JOHN DOE, FOR PUBLICATION October 27, 2015 Plaintiff-Appellant,

v No. 322150 Ingham Circuit Court WENDALL A. RACETTE, LC No. 12-001289-NI

Defendant-Appellee.

Before: M. J. KELLEY, P.J., and MURRAY and SHAPIRO, JJ.

MURRAY, J. (concurring).

I concur in the majority opinion’s conclusion to affirm the trial court’s order granting defendant’s motion for summary disposition on the basis of the statute of limitations. MCR 2.116(C)(7). More specifically, I concur in the majority opinion’s holding that defendant cannot be equitably estopped from asserting the statute of limitations because under the undisputed facts, plaintiff did not bring suit within a reasonable amount of time after the coercive effect of defendant’s alleged threat ended.
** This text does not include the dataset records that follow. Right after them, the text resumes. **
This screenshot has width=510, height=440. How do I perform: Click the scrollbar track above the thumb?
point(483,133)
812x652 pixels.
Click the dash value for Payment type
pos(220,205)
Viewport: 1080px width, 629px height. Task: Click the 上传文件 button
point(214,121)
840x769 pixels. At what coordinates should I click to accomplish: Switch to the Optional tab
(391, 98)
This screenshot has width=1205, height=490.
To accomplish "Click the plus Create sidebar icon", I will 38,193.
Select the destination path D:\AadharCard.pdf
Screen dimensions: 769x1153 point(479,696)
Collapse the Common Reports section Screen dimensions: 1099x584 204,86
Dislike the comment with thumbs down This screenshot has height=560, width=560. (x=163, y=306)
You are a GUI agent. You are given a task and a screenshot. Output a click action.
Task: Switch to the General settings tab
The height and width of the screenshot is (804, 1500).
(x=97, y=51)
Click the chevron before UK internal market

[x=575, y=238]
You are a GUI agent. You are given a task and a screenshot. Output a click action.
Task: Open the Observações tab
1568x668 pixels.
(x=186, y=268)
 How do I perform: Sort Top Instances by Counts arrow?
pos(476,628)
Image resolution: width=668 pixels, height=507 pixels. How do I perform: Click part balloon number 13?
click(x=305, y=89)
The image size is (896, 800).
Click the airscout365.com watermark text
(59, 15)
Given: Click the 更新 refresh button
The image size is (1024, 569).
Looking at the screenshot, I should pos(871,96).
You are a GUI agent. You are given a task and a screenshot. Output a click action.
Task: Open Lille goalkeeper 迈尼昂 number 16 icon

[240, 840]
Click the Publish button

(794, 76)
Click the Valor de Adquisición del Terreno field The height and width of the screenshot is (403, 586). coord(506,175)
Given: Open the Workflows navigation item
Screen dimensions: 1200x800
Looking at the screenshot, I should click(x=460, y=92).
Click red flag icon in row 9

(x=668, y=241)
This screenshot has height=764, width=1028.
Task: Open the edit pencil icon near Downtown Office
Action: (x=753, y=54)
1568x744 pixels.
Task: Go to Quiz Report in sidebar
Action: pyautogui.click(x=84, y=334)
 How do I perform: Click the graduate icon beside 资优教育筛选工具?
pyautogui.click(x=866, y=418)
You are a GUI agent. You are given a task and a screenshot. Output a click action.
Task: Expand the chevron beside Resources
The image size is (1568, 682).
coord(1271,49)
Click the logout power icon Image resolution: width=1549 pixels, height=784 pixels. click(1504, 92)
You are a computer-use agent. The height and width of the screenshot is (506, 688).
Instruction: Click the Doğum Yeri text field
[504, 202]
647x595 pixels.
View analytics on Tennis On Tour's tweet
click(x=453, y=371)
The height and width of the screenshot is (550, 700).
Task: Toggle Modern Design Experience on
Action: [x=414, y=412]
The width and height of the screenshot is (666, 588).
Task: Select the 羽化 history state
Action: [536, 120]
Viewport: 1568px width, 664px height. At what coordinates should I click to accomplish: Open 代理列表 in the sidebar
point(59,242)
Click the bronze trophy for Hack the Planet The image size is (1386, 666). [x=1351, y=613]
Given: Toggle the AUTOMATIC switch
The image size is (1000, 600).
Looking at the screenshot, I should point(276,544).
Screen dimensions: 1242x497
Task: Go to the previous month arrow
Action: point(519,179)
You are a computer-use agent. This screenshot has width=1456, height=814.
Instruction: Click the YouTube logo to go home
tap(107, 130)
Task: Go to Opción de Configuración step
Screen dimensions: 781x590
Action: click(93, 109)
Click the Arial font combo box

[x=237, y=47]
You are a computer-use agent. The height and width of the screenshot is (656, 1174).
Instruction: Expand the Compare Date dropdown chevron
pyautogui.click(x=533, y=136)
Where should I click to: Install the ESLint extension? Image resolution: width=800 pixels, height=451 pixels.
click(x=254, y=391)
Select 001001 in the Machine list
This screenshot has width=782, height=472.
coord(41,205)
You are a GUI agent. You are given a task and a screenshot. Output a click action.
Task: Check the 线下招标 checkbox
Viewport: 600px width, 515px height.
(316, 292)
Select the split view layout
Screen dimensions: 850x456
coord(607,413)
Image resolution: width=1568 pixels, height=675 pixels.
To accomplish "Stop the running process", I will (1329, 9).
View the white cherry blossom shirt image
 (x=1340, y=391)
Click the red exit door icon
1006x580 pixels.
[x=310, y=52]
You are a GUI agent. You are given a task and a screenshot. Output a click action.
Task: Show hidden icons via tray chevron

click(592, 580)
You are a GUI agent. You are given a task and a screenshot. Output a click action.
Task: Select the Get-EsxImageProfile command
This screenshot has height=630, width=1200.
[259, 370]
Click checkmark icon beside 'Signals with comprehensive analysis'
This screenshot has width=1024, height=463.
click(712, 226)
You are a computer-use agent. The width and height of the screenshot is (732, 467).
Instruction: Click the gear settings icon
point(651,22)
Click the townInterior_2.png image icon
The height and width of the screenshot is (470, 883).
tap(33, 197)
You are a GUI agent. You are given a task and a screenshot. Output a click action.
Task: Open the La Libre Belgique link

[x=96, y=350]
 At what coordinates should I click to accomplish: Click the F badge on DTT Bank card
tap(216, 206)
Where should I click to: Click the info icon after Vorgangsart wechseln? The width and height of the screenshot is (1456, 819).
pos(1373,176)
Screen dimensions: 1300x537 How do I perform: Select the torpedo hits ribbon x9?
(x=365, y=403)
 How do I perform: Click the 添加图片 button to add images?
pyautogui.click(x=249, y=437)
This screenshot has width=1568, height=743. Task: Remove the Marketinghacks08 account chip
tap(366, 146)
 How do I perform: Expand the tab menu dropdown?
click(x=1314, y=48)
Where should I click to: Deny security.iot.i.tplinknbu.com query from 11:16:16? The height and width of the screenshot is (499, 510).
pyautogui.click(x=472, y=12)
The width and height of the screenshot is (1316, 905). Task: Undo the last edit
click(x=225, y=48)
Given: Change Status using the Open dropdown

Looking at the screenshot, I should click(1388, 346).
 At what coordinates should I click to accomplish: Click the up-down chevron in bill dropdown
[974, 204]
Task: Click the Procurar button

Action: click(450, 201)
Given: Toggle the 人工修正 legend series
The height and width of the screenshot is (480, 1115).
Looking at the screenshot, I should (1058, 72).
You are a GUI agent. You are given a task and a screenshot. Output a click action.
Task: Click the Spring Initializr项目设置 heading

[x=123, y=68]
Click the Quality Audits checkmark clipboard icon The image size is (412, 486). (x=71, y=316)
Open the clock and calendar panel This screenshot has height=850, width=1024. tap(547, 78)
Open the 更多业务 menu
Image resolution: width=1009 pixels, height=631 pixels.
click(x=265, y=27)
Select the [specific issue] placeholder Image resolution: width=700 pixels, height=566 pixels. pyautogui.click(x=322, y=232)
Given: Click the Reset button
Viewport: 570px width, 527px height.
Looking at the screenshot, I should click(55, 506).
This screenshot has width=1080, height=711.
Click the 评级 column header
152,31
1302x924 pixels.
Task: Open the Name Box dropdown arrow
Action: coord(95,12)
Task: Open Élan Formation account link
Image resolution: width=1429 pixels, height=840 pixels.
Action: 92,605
Because that conclusion is alone sufficient to reject plaintiff’s attempt to invoke equitable estoppel, it is unnecessary to engage in any discussion as to whether a threat of murder can alone be sufficient to meet the first prong of the test for equitable estoppel as articulated in McDonald v Farm Bureau Ins Co, 480 Mich 191, 204-205; 747 NW2d 811 (2008).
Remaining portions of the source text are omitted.